Although the topic of mobile positioning never used to be a subject of research at the University of Tartu, it came into focus thanks to professor Rein Ahas, the founder of Positium, whose initiative attracted both attention to the field and contracts to the university. The company creates statistics on the basis of location-based big data, however extracting useful information from the data requires sound methodology. Developing the latter is what the company focuses on. “This is where our links to the university are helpful, because methods which are published and thereby validated by the academic world, are acknowledged by the customers of Positium. This is what largely differentiates us from competitors, who do not really publish their methods to the same extent,” explains Executive Director of the company, Erki Saluveer.
For example, the Indonesian Ministry of Tourism uses mobile positioning data from Positium’s product to calculate official tourist numbers for those who do not provide immigration information. The country has over 17,000 islands and, before using the mobile positioning application, many tourists were left out of their local statistics due to lack of adequate tracking solutions.
Relocated plants and protected borders
The mission of another UT spin-off, Nordic Botanical, is to restore biodiversity and create nature-friendly landscapes and cities. The company started research and development in cooperation with Alexela Oil, in the framework of which scientists from several universities were brought together to develop the methodology for the relocation of protected orchid species from one area to another. This thorough study provided the base material for the research works of many University of Tartu students, also laying the foundation of good practices for future collaborations. The spin-off continues to take advantage of the experiences gained by the ecologists of the university by working together with private companies and local government bodies to develop nature-based solutions for the design of cities and landscapes, as well as offering alternatives to the standard lawn-based landscaping.

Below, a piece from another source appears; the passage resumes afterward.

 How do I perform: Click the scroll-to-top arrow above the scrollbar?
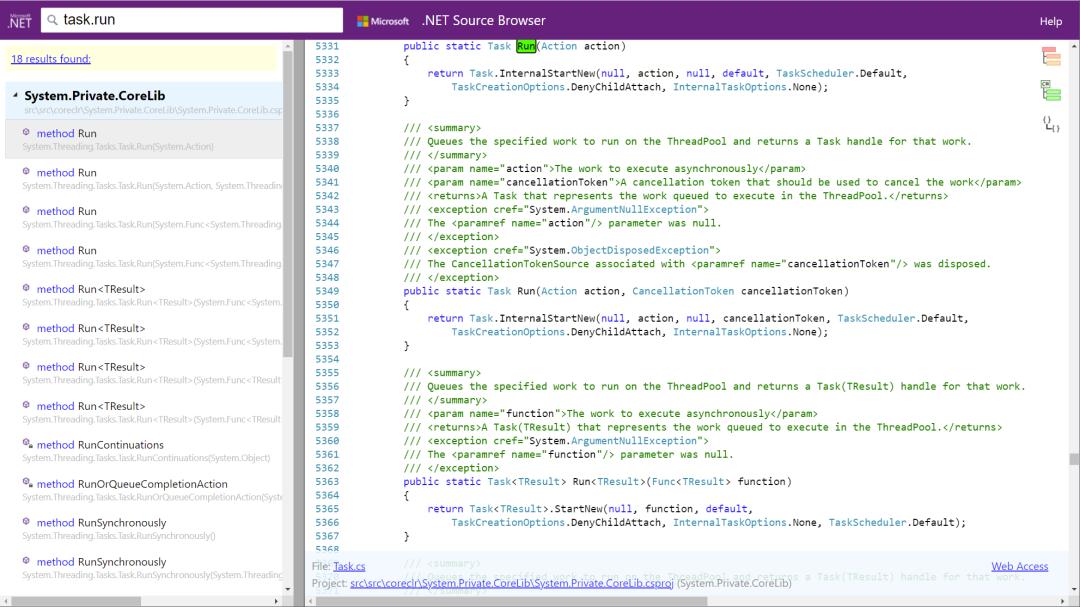1074,46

The company ReLaDe aims to give the world a reusable washing detergent that can be collected from the washing machine after use. Scientifically speaking, the company has its Proof of Concept, in other words the conceptual preparedness, and now only needs to attract funding for technological development work. As the company will have to integrate its system into existing washing machines, they are in the process of negotiating with international producers.
Another notable TalTech spin-off is Defendec. Founded in 2007, this company develops wireless sensor network technology. The primary goal of the company was to create IoT based products. The first sensor created for border surveillance came onto the market in 2009. Under the name Smartdec, it is the main product of the company, used to secure the outer borders of NATO and the European Union. The appliance helps to curb international trafficking, illegal trade and -border crossing, and it is a necessary technological means of assistance for defence forces and the border guard. Defendec solutions are used in 30 countries all over the world today.
In addition, the list of TalTech spin-offs includes Crystalsol, which in collaboration with the researchers of the university is developing a totally new type of flexible and semi-transparent photovoltaic or solar panel. This will enable different kinds of surfaces to be covered with solar panels; widely available elements such as copper, zinc, sulphur and selenium will be used as raw materials.
In summary, the Estonian spin-off landscape is characterised by diversity and the emphasis on solving serious problems, the large volume of knowhow and a relatively calm pace of development. Various exciting developments are on the horizon as, according to Puura, the first companies in the field of IT and genomics are being created and joining them is likely to produce profit.